We have a set that contains sequences of integers, so that every sequence of integers has a subsequence that is in this set. Is this uncountable? If so, could you prove it?
I know that set of all sequences of integers is uncountable. Now, I want to prove that the set I was taking about, let call it S is uncountable. Let it be countable (proof by contradiction). Know, I don't know how I should define function from set of natural numbers to this set. This is where I stuck.
Lemma. Let $\mathcal P_\infty(\Bbb N)$ denote the set of all infinite subsets of $\Bbb N$. Suppose $A_1,A_2,A_3,\ldots $ are countably many elements of $\mathcal P_\infty(\Bbb N)$. Then there exists $X\in \mathcal P_\infty(\Bbb N)$ such that $\forall k\in\Bbb N, A_k\not\subseteq X$.
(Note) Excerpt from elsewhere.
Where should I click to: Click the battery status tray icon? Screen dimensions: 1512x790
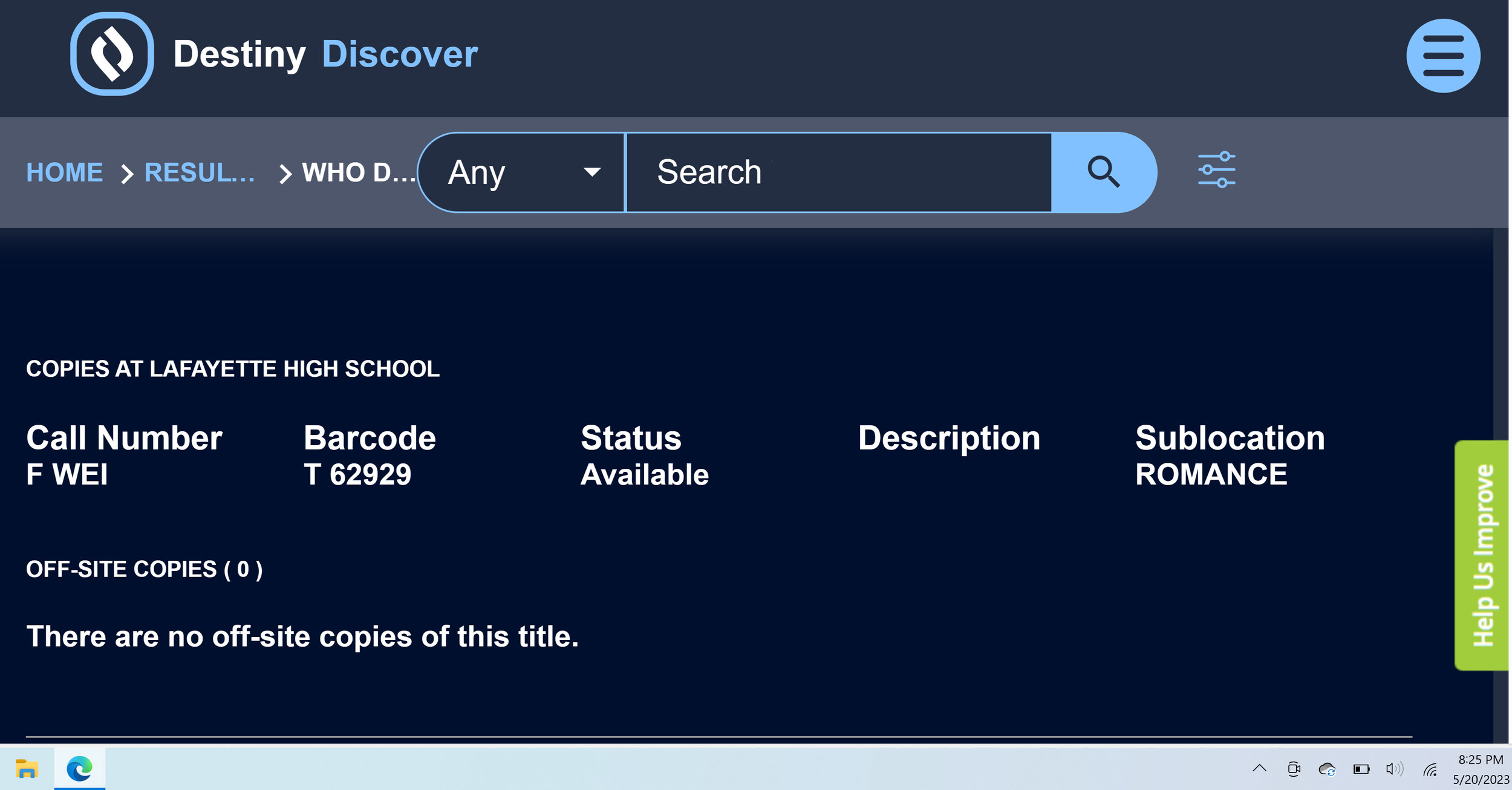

Proof. Let $a_k:=\min\{\,x\in A_k\mid x>2k\,\}$ (possible because $A_k$ is infnite) and $X=\Bbb N\setminus\{\,a_k\mid k\in\Bbb N\,\}$. Then $X$ is infnite because it lacks at most $n$ of the numbers $\{1,\ldots, 2n\}$. And clearly, $a_k\in A_k\setminus X$. $\square$
Now for the original problem: Let $S$ be a set of sequences such that every sequence of ontegers has a subsequence that is in $S$. If we pick a strictly increasing sequence of integers, any subsequence will also be strictly increasing, and a strictly increasing sequence $x_1,x_2,x_3,\ldots$ is a subsequence of a strictly increasing sequence $y_1,y_2,y_3,\ldots$ if and only if $\{x_1,x_2,\ldots\}\subseteq \{y_1,y_2,\ldots\}$. Thus from the lemma, we conclude that $S$ is uncountable (already the strictly increasing sequences must be uncountably many).